Your task
Copy the lines below word for word, beginning with the line containing "Task: Pause the Bandicam recording" and ending with the line containing "Action: (x=535, y=43)".

Entries shown
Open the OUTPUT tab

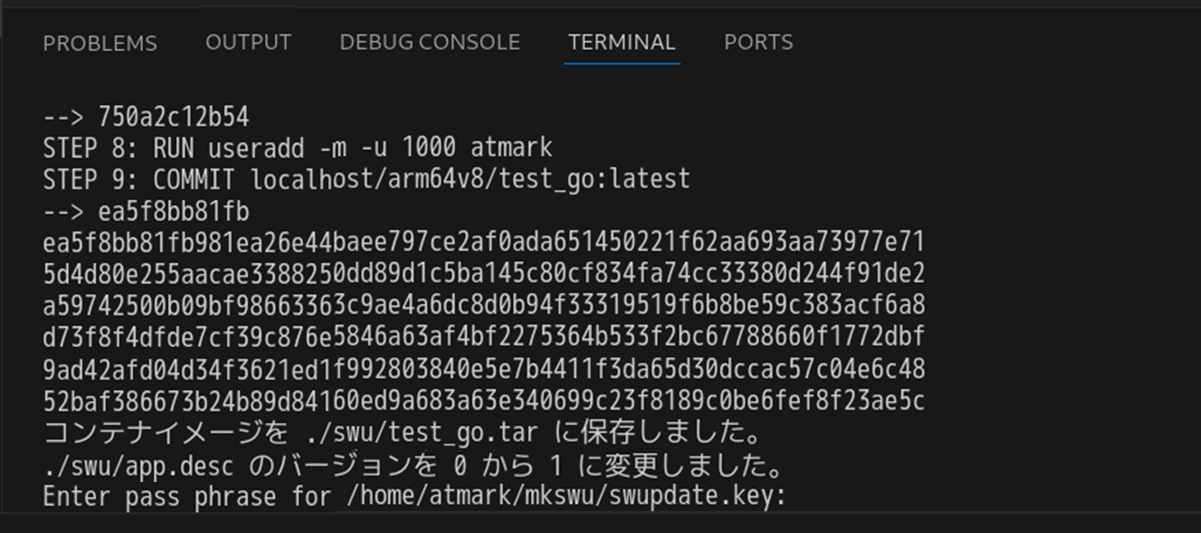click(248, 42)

---

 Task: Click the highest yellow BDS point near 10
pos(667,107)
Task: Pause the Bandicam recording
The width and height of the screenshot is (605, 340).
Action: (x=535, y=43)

---

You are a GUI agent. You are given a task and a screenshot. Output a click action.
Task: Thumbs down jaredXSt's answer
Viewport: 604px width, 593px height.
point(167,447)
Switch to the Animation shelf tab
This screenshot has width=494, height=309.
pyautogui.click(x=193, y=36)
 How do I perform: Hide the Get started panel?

Written response
Task: Pause the Bandicam recording
The width and height of the screenshot is (605, 340).
Action: (x=535, y=43)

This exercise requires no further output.